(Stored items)
★ ★ ★ ★ ★ ★ ★
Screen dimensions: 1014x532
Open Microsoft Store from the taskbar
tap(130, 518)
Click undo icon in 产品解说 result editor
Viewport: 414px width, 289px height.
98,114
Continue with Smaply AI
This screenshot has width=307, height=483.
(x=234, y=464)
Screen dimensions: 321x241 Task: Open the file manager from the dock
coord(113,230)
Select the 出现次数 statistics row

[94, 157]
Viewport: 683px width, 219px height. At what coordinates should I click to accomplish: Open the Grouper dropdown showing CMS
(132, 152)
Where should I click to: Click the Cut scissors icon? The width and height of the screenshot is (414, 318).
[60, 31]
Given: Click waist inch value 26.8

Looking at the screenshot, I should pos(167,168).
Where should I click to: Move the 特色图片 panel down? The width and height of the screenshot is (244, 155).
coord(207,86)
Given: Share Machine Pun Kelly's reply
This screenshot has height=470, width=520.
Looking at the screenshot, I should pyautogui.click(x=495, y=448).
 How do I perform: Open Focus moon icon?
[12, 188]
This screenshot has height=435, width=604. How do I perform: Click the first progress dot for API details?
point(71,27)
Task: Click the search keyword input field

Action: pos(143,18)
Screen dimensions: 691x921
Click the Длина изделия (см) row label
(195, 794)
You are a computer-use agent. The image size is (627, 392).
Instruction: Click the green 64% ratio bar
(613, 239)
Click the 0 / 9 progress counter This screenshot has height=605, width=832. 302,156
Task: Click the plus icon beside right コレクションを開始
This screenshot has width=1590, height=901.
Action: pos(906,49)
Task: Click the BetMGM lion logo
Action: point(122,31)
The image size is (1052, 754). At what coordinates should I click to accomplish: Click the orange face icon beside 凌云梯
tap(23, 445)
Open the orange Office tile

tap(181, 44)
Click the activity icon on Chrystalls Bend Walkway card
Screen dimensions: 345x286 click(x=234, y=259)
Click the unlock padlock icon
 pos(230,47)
★ ★ ★ ★ ★ ★ ★
> [WHAT THE TASK ASKS]:
Produce the entries above once more, identical in every detail.

> [TASK OUTPUT]:
Screen dimensions: 1014x532
Open Microsoft Store from the taskbar
tap(130, 518)
Click undo icon in 产品解说 result editor
Viewport: 414px width, 289px height.
98,114
Continue with Smaply AI
This screenshot has width=307, height=483.
(x=234, y=464)
Screen dimensions: 321x241 Task: Open the file manager from the dock
coord(113,230)
Select the 出现次数 statistics row

[94, 157]
Viewport: 683px width, 219px height. At what coordinates should I click to accomplish: Open the Grouper dropdown showing CMS
(132, 152)
Where should I click to: Click the Cut scissors icon? The width and height of the screenshot is (414, 318).
[60, 31]
Given: Click waist inch value 26.8

Looking at the screenshot, I should pos(167,168).
Where should I click to: Move the 特色图片 panel down? The width and height of the screenshot is (244, 155).
coord(207,86)
Given: Share Machine Pun Kelly's reply
This screenshot has height=470, width=520.
Looking at the screenshot, I should pyautogui.click(x=495, y=448).
 How do I perform: Open Focus moon icon?
[12, 188]
This screenshot has height=435, width=604. How do I perform: Click the first progress dot for API details?
point(71,27)
Task: Click the search keyword input field

Action: pos(143,18)
Screen dimensions: 691x921
Click the Длина изделия (см) row label
(195, 794)
You are a computer-use agent. The image size is (627, 392).
Instruction: Click the green 64% ratio bar
(613, 239)
Click the 0 / 9 progress counter This screenshot has height=605, width=832. 302,156
Task: Click the plus icon beside right コレクションを開始
This screenshot has width=1590, height=901.
Action: pos(906,49)
Task: Click the BetMGM lion logo
Action: point(122,31)
The image size is (1052, 754). At what coordinates should I click to accomplish: Click the orange face icon beside 凌云梯
tap(23, 445)
Open the orange Office tile

tap(181, 44)
Click the activity icon on Chrystalls Bend Walkway card
Screen dimensions: 345x286 click(x=234, y=259)
Click the unlock padlock icon
 pos(230,47)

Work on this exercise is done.